• Task:
Could you print out every entry, character for character?

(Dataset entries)
'''
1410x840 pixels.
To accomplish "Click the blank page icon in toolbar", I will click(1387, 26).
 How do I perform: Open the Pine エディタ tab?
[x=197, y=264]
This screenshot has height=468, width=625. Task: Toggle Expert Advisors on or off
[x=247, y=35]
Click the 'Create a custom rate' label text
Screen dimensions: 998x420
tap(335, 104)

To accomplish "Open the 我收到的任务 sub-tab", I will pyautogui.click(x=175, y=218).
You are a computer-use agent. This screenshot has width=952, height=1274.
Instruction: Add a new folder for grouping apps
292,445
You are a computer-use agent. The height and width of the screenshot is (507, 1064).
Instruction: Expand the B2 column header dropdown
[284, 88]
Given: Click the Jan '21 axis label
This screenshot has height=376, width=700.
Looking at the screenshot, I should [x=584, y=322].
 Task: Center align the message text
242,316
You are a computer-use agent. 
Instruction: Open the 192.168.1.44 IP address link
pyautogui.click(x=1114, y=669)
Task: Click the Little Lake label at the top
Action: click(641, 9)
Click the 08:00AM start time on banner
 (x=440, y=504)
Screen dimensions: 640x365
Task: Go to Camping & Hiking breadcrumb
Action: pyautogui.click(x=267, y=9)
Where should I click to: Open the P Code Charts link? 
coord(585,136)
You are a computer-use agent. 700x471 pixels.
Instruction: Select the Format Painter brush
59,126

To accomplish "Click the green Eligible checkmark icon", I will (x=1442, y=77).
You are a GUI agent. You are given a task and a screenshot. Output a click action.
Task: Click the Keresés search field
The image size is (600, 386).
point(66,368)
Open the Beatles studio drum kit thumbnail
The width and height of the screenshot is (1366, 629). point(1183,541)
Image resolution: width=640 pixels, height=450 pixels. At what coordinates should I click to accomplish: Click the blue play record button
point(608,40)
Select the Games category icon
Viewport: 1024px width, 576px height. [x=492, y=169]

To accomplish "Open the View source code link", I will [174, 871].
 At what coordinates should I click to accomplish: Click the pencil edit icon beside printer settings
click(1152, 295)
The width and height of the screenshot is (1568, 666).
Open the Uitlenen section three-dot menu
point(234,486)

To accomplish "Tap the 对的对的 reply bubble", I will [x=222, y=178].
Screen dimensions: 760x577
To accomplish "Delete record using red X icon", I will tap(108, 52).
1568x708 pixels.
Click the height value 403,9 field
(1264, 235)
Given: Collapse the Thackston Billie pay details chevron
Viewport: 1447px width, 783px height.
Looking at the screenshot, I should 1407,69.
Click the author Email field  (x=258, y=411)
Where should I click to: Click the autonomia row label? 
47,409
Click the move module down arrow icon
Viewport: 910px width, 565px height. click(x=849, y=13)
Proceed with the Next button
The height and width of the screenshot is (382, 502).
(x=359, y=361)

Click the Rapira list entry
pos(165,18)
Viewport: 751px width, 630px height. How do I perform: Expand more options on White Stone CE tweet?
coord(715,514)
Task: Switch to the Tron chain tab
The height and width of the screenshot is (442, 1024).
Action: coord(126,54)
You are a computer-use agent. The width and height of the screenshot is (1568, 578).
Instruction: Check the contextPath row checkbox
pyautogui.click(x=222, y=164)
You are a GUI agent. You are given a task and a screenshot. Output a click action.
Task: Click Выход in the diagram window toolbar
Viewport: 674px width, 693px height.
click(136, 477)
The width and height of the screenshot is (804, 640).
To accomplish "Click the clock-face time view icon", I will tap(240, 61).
'''
• Solution to the exercise:
1410x840 pixels.
To accomplish "Click the blank page icon in toolbar", I will click(1387, 26).
 How do I perform: Open the Pine エディタ tab?
[x=197, y=264]
This screenshot has height=468, width=625. Task: Toggle Expert Advisors on or off
[x=247, y=35]
Click the 'Create a custom rate' label text
Screen dimensions: 998x420
tap(335, 104)

To accomplish "Open the 我收到的任务 sub-tab", I will pyautogui.click(x=175, y=218).
You are a computer-use agent. This screenshot has width=952, height=1274.
Instruction: Add a new folder for grouping apps
292,445
You are a computer-use agent. The height and width of the screenshot is (507, 1064).
Instruction: Expand the B2 column header dropdown
[284, 88]
Given: Click the Jan '21 axis label
This screenshot has height=376, width=700.
Looking at the screenshot, I should [x=584, y=322].
 Task: Center align the message text
242,316
You are a computer-use agent. 
Instruction: Open the 192.168.1.44 IP address link
pyautogui.click(x=1114, y=669)
Task: Click the Little Lake label at the top
Action: click(641, 9)
Click the 08:00AM start time on banner
 (x=440, y=504)
Screen dimensions: 640x365
Task: Go to Camping & Hiking breadcrumb
Action: pyautogui.click(x=267, y=9)
Where should I click to: Open the P Code Charts link? 
coord(585,136)
You are a computer-use agent. 700x471 pixels.
Instruction: Select the Format Painter brush
59,126

To accomplish "Click the green Eligible checkmark icon", I will (x=1442, y=77).
You are a GUI agent. You are given a task and a screenshot. Output a click action.
Task: Click the Keresés search field
The image size is (600, 386).
point(66,368)
Open the Beatles studio drum kit thumbnail
The width and height of the screenshot is (1366, 629). point(1183,541)
Image resolution: width=640 pixels, height=450 pixels. At what coordinates should I click to accomplish: Click the blue play record button
point(608,40)
Select the Games category icon
Viewport: 1024px width, 576px height. [x=492, y=169]

To accomplish "Open the View source code link", I will [174, 871].
 At what coordinates should I click to accomplish: Click the pencil edit icon beside printer settings
click(1152, 295)
The width and height of the screenshot is (1568, 666).
Open the Uitlenen section three-dot menu
point(234,486)

To accomplish "Tap the 对的对的 reply bubble", I will [x=222, y=178].
Screen dimensions: 760x577
To accomplish "Delete record using red X icon", I will tap(108, 52).
1568x708 pixels.
Click the height value 403,9 field
(1264, 235)
Given: Collapse the Thackston Billie pay details chevron
Viewport: 1447px width, 783px height.
Looking at the screenshot, I should 1407,69.
Click the author Email field  (x=258, y=411)
Where should I click to: Click the autonomia row label? 
47,409
Click the move module down arrow icon
Viewport: 910px width, 565px height. click(x=849, y=13)
Proceed with the Next button
The height and width of the screenshot is (382, 502).
(x=359, y=361)

Click the Rapira list entry
pos(165,18)
Viewport: 751px width, 630px height. How do I perform: Expand more options on White Stone CE tweet?
coord(715,514)
Task: Switch to the Tron chain tab
The height and width of the screenshot is (442, 1024).
Action: coord(126,54)
You are a computer-use agent. The width and height of the screenshot is (1568, 578).
Instruction: Check the contextPath row checkbox
pyautogui.click(x=222, y=164)
You are a GUI agent. You are given a task and a screenshot. Output a click action.
Task: Click Выход in the diagram window toolbar
Viewport: 674px width, 693px height.
click(136, 477)
The width and height of the screenshot is (804, 640).
To accomplish "Click the clock-face time view icon", I will tap(240, 61).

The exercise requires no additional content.